#### Given passage
*** Block opens ***
MRI technique lowers false positives for breast biopsies

The use of an MRI technique called diffusion-weighted imaging (DWI) could decrease false positive breast cancer findings and prevent unnecessary biopsies, according to a study published online in the journal Radiology.

While dynamic contrast-enhanced MRI is a useful tool in detecting and staging breast cancer, it has been associated with a "substantial" number of false positives that could lead to unnecessary biopsies, according to a release accompanying the study.

"Many benign lesions demonstrate enhancement on DCE-MRI," Savannah C. Partridge, Ph.D., research associate professor at the University of Washington, Seattle Cancer Care Alliance, and the study's lead author, said in the release. "We need another means for differentiating benign lesions from malignancies."

One possible solution the researcher's identified is DWI—an MRI technique that calculates the apparent diffusion coefficient (ADC), which is a measure of how water moves through tissue.

In the study, researchers evaluated the DWI characteristics of  175 nonmalignant breast cancers in 165 women. Based on ADC values that were greater than a predetermined diagnostic threshold, the researchers used DWI to successfully characterize as benign 46 percent of the lesions that had been identified as false-positive findings on DCE-MRI.

"We were excited to see the number of false positives that could be reduced through this approach," Partridge said. "DWI gives us extra microstructural information to distinguish among lesions. We can use ADC values to draw a cutoff above which we might not need to do a biopsy."
*** Block closes ***
#### Record excerpts
*** Block opens ***
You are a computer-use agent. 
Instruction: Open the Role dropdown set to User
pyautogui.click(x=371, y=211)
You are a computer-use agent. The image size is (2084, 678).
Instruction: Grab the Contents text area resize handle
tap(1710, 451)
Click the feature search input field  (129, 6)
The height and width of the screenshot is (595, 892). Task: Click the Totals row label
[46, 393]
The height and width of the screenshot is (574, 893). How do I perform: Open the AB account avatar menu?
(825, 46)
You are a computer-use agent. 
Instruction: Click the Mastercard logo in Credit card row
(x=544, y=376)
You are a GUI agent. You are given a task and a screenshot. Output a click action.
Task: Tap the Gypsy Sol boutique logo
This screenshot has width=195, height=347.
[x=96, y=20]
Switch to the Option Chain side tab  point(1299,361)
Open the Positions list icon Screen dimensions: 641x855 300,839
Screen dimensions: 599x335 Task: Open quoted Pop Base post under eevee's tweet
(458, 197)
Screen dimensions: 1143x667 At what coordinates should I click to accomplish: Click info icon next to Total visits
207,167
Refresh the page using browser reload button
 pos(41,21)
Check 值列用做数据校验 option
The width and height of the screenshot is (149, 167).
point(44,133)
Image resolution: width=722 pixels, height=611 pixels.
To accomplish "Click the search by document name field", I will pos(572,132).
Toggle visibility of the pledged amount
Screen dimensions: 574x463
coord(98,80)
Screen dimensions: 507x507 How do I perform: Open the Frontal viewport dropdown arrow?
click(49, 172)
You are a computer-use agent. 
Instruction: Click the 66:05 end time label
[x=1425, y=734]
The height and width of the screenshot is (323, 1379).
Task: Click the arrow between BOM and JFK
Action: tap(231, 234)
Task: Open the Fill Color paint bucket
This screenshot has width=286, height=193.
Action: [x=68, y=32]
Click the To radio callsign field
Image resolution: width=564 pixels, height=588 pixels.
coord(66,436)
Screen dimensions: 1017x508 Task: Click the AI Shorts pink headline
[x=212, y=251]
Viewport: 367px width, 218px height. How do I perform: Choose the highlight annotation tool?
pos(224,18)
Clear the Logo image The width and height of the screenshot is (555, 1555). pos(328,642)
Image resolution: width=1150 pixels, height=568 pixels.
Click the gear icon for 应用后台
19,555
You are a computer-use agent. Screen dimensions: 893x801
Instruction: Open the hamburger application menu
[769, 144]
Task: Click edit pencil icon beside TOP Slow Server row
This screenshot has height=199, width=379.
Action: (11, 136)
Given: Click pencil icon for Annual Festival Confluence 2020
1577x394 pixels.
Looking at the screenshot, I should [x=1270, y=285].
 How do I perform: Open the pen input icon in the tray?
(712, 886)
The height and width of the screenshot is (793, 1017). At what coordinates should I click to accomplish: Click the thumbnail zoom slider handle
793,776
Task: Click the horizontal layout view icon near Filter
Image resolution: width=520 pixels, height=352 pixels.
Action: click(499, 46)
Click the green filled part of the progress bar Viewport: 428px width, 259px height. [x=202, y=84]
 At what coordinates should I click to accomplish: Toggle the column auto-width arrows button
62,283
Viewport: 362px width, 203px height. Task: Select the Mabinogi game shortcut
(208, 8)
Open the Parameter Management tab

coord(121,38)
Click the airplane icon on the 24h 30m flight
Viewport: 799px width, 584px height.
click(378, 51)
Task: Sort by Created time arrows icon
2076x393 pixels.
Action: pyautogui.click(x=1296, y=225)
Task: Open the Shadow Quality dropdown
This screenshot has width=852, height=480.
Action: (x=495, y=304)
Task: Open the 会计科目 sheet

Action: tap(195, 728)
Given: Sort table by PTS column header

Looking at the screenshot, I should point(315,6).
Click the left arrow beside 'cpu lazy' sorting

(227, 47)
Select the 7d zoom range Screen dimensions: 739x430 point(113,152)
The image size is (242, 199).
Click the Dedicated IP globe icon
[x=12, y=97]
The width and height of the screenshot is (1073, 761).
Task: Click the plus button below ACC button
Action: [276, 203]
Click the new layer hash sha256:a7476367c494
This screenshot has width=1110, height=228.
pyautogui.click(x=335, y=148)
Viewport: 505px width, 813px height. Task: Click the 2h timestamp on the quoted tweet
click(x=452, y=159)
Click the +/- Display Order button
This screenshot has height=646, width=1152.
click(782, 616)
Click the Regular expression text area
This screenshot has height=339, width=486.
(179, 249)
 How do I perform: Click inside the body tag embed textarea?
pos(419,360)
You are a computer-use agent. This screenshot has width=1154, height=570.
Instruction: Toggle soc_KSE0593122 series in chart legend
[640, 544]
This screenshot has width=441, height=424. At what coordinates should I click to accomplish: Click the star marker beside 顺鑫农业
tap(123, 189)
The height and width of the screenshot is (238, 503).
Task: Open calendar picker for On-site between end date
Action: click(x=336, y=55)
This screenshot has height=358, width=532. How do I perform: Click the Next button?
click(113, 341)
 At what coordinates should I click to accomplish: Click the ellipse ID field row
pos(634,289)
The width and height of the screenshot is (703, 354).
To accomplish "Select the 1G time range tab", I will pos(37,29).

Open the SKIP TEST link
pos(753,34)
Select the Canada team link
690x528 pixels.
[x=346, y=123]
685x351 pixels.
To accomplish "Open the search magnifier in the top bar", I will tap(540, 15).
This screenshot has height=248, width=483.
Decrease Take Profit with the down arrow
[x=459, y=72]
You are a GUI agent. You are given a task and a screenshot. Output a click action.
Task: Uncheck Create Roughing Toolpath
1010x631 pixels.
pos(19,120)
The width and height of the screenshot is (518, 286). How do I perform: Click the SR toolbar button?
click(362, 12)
*** Block closes ***
#### Requirement
In the MRI article above, what does the apparent diffusion coefficient measure?

#### Exercise output
It measures how water moves through tissue.